5. The Blue Rebellion (1859)
By March 1859, the anger of the Bengali peasants boiled over. Thousands of ryots in Bengal refused to grow indigo. This historic uprising is known as the Blue Rebellion.
- The Outbreak: Ryots refused to pay rents to the planters and attacked indigo factories armed with swords, spears, bows, and arrows. Women joined the fight, battling with pots, pans, and kitchen implements.
- Social Boycott: Those who worked for the planters were socially boycotted. The agents of planters, called gomasthas, who came to collect rent, were beaten up.
- Support from Headmen and Zamindars: Uniquely, the rebelling ryots received support from local village headmen and zamindars. Many zamindars were unhappy with the increasing power of the planters and actively encouraged the peasants to resist.

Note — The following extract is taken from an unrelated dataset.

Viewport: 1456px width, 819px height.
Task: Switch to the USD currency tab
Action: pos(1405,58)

- The British Response: Shaken by the Revolt of 1857, the British government was terrified of another massive popular uprising. The military was sent to protect planters, and the government set up the Indigo Commission to investigate the cultivation system.
- The Verdict: The Indigo Commission held the planters guilty and criticized them for their coercive methods. It declared that indigo cultivation was not profitable for the ryots. The Commission ruled that ryots could fulfill their existing contracts but had the right to refuse to grow indigo in the future.

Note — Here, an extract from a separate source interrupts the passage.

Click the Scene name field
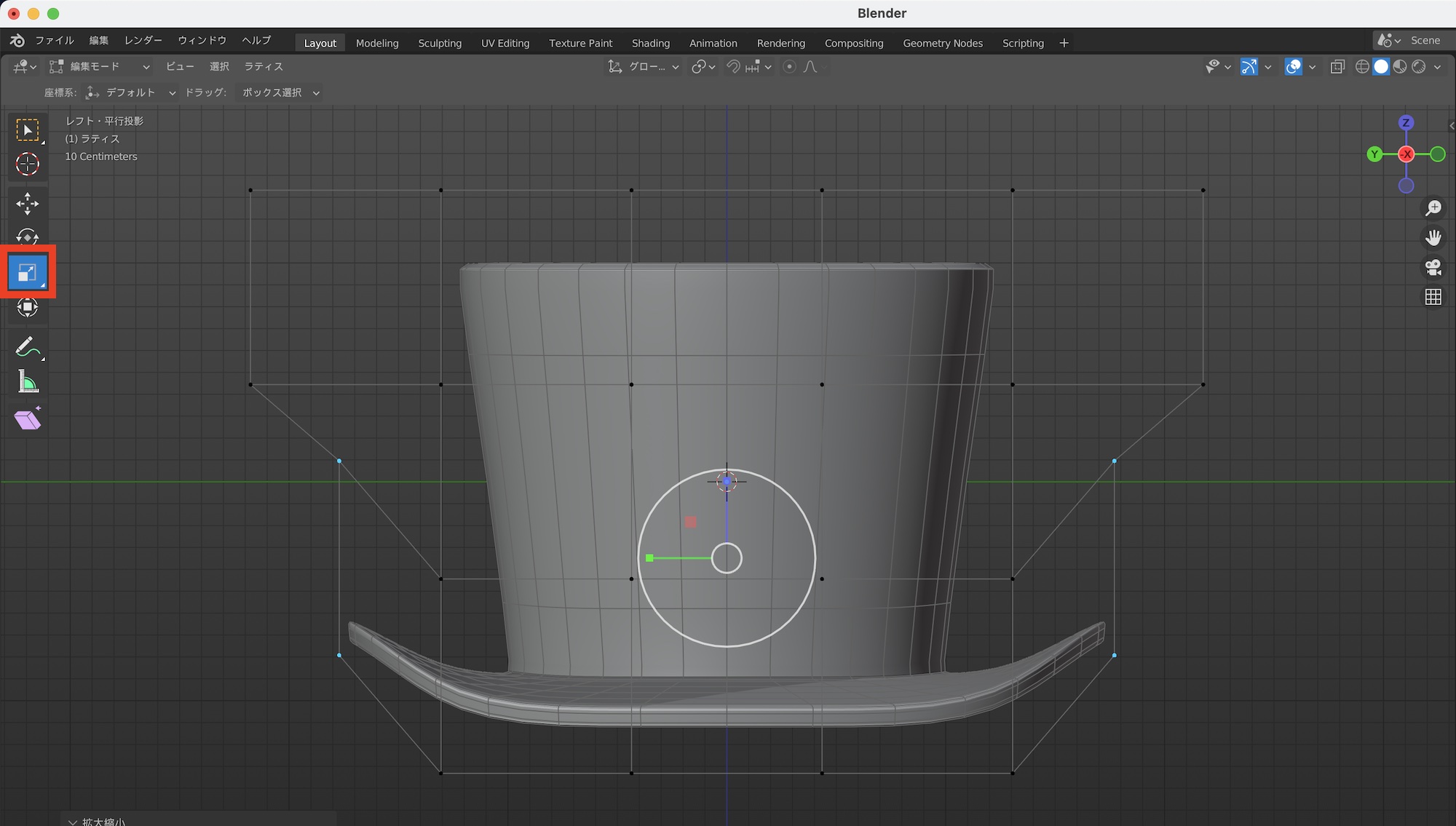The height and width of the screenshot is (826, 1456). (1425, 41)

After the rebellion, indigo production collapsed in Bengal. Planters shifted their operations to Bihar. It was here, decades later, that Mahatma Gandhi would launch the famous Champaran Movement in 1917 to fight against the oppression of indigo planters.
Summary & Key Takeaways
- The Shift to Diwani: In 1765, the EIC became the Diwan of Bengal, transforming from traders into sovereign administrators of the countryside.
- Three Revenue Systems: To extract wealth, the British introduced the Permanent Settlement (fixed revenue, zamindars in charge), the Mahalwari System (village-based assessment, headman in charge), and the Ryotwari System (direct assessment with cultivators in Southern India).
- Exploitation: All three systems demanded highly unrealistic revenues, leaving the rural economy shattered, leading to mass migrations, debt traps, and famines.
- Commercialization of Agriculture: The British forced peasants to grow commercial crops like indigo to feed European industrial demands, resulting in severe local food shortages and soil degradation.
- The Blue Rebellion (1859): Driven to desperation, the ryots of Bengal staged a massive and organized revolt against indigo planters. The subsequent Indigo Commission freed them from forced cultivation, marking a rare and historic victory for Indian peasants against colonial exploitation.